In the model above, collaboration is depicted as the next step from autonomy. Given the huge amount of studies showing the benefit of autonomous, self-organizing teams, it is easy to get caught into the trap of viewing autonomy as a walled garden - which is precisely the opposite.
I think a collaborative attitude is a responsible attitude. It all starts with autonomy as a prerequisite: you are assigned an area of responsibility, you are accountable for the results (both upsides and downsides, skin in the game) so, in order to succeed, because you are self confident and responsible, you are not afraid to discuss your plans and strategies with others. In the end, the decision lies with you so you do your due diligence and consider several points of view.
According to this evolutionary model, from dependency to autonomy to collaboration, I don't think one can be truly collaborative as long as one is not granted autonomy and responsibility. I think COLLABORATIVE = AUTONOMOUS + RESPONSIBLE(upsides, downsides) while ACTING RESPONSIBLE means not taking disconnected decisions but rather reaching the right decisions by being connected to the environment and incorporating several points of view. The beauty of this recursive definition is that it shows the reinforcing pattern of collaborative attitude - once this path is taken one can only value it more.

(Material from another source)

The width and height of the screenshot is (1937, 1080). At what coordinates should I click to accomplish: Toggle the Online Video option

I think the problem is that people view one's ability to act autonomously as the ultimate goal. The fallacy lies in the fact that successes tend to appear sooner while negative consequences tend to appear much later, disconnected from the time of success reporting. For the individual it is dangerous as it makes himself / herself obsolete sooner or later, while for the organization is a disaster waiting to strike.

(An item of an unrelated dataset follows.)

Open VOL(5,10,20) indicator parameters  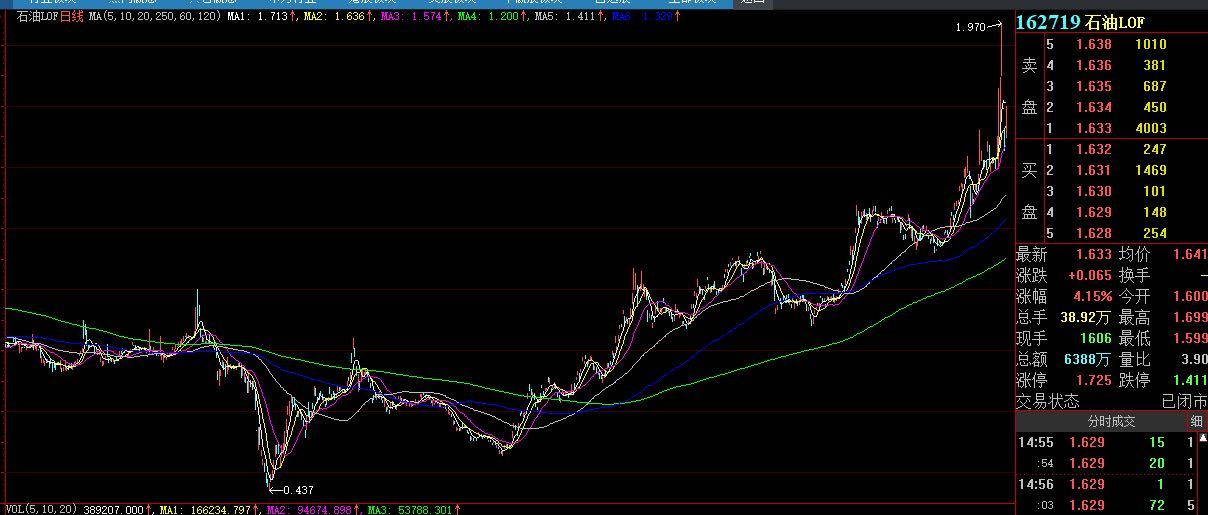pos(39,509)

I believe being autonomous and stopping there is a result of not enough self confidence. As people succeed, they develop work patterns which they apply successfully reinforcing their beliefs while, at the same time, they build walls around themselves to protect their beliefs. It is painful to prove yourself wrong or inaccurate. It is confidence and ego-shattering. Yet this precise attitude leads to restricted learning in adults. It is OK for a while, an example of a local optimum where "good is the enemy of better" and of short-term comfort at the expense of long-term development.
I don't think it is possible to effectively learn enough to be successful if one is to discover everything by himself / herself. There is simply too much out there. Networking, reaching out, asking what one may consider "dumb questions" is a must. Being vulnerable is a must. Opening up your work is a must.
I think it is great to have strong teams that return results quickly, without ties. It is fast, it is agile, it gets stuff done, but not at the expense of learning and sharing. The should be embedded in the fabric of the organization, in its KPIs, and not trade collaboration effort for short-term achievements. When 80% is not enough, you can only go higher through dialogue - and this is expensive and painful. I think we live in a non-linear world, which only becomes more non-linear as time passes by. That means more investment in risk management on one side and on beating the market on quality and innovation on the other side. Both are learning activities which involve collaboration between various experts, interdepartmental connections, between various companies, in some cases including even the competition. Autonomy understood as island, walled garden, ivory tower is simply a recipe for failing big:
The image above is quite self explanatory - as success is built on top of another success, more trust is gained, more money is involved. The problem with trust is that it grows linearly (or even exponentially) while the single failure is a one-time event that might have disastrous consequences (think turkey before Thanksgiving anecdote - so far so good). In such cases, collaboration and showing openness to dialogue and vulnerability is what strengthens the system, as through low-pain but frequent interactions it helps uncover cracks and assumptions which, otherwise, get undetected and produce major consequences sooner or later.
In short, being autonomous is not enough.